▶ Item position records
##############################
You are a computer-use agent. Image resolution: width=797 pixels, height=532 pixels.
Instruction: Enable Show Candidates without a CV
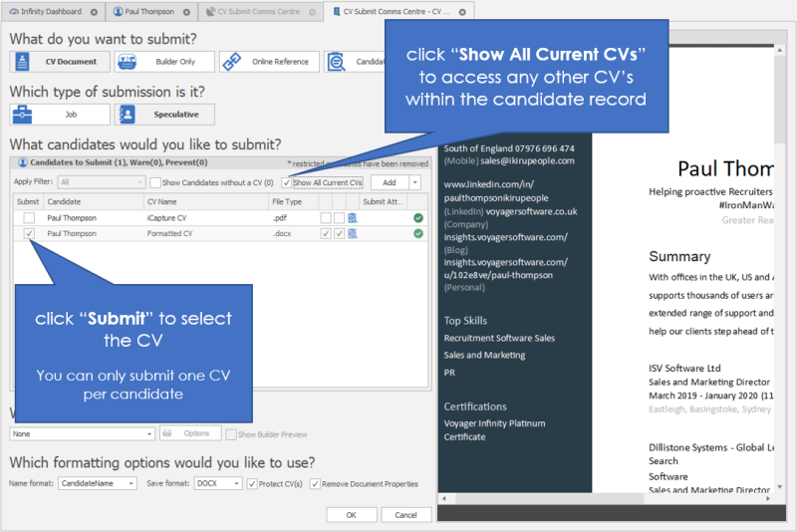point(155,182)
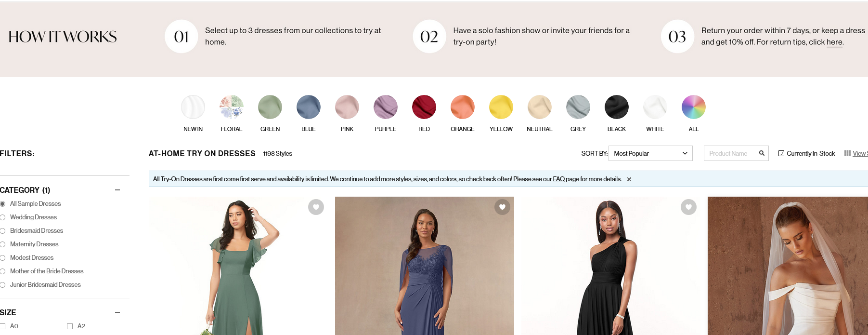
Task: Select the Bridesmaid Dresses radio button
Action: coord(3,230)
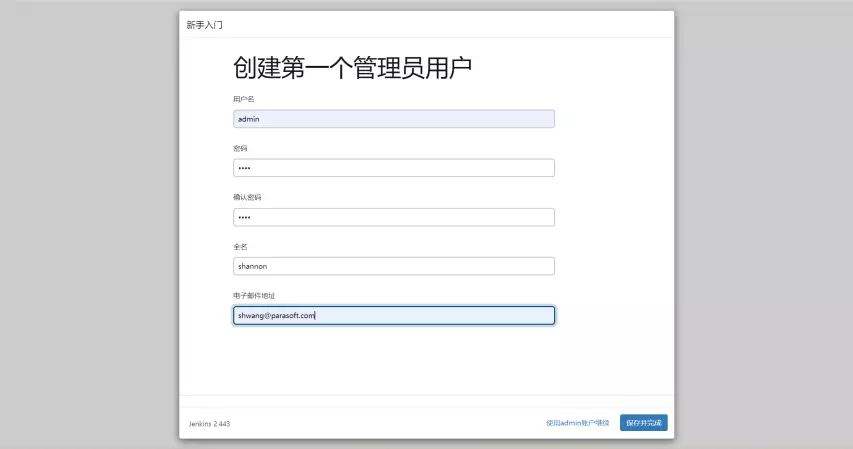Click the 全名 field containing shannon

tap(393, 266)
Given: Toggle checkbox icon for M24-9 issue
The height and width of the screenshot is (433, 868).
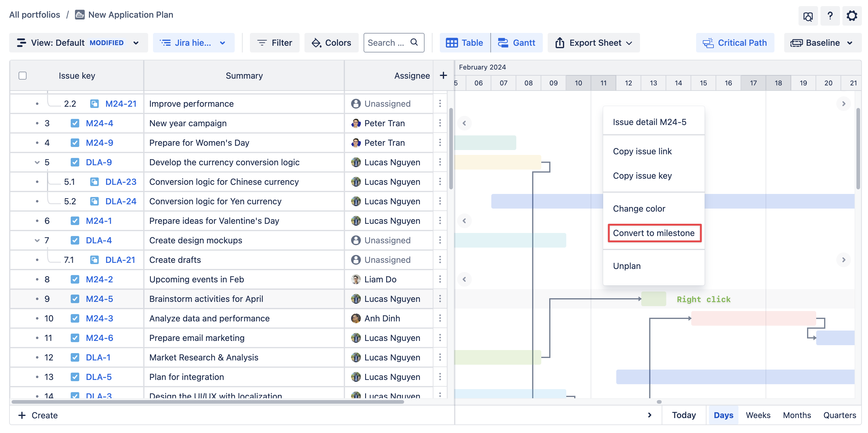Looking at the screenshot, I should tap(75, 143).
##############################
▶ EXERCISE
Copy out every line of the records above word for word, leaving out the pictures.

▶ EXERCISE SOLUTION
You are a computer-use agent. Image resolution: width=797 pixels, height=532 pixels.
Instruction: Enable Show Candidates without a CV
point(155,182)
Task: Select the Bridesmaid Dresses radio button
Action: coord(3,230)
Click the 全名 field containing shannon

tap(393, 266)
Given: Toggle checkbox icon for M24-9 issue
The height and width of the screenshot is (433, 868).
Looking at the screenshot, I should tap(75, 143).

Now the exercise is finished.